Respirar fundo. Saber que há dias menos bons a que todos nós temos direito. Dias em que gostamos menos de quem somos. Dias em que nos aturamos menos. Dias em que queremos ser mais do que somos. Respirar fundo e saber que as palavras menos boas que nos dizemos são apenas reflexo de querermos fazer melhor — porque, no mais fundo de nós, acreditamos ter essa capacidade. Respirar fundo e saber que há dias menos bons que, por vezes, acabam por se tornar nos melhores de todos. Sem estarmos à espera. Se deixarmos. Se percebermos que há uma certa sabedoria em permitir que as horas e os momentos sigam o seu próprio rumo. Se nos deixarmos levar pelo inesperado da vida.
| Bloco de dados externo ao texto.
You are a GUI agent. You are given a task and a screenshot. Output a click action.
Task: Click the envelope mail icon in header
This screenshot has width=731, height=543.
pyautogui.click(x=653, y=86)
Respirar fundo e saber que respirar fundo não resolve nada só por si. Não transforma as coisas más em coisas boas. E não chega para trazer soluções para os problemas duros da vida. Mas ajuda tanto.

Ajuda a ter calma. Ajuda a dar espaço e tempo à vida — a vida em nosso redor e a vida em nós. Ajuda a aceitar melhor que nem tudo precisa de ser perfeito — que nós próprios não precisamos de ser perfeitos. Que apenas precisamos de ser. Porque ser já é tanto. Estarmos vivos é já tanto.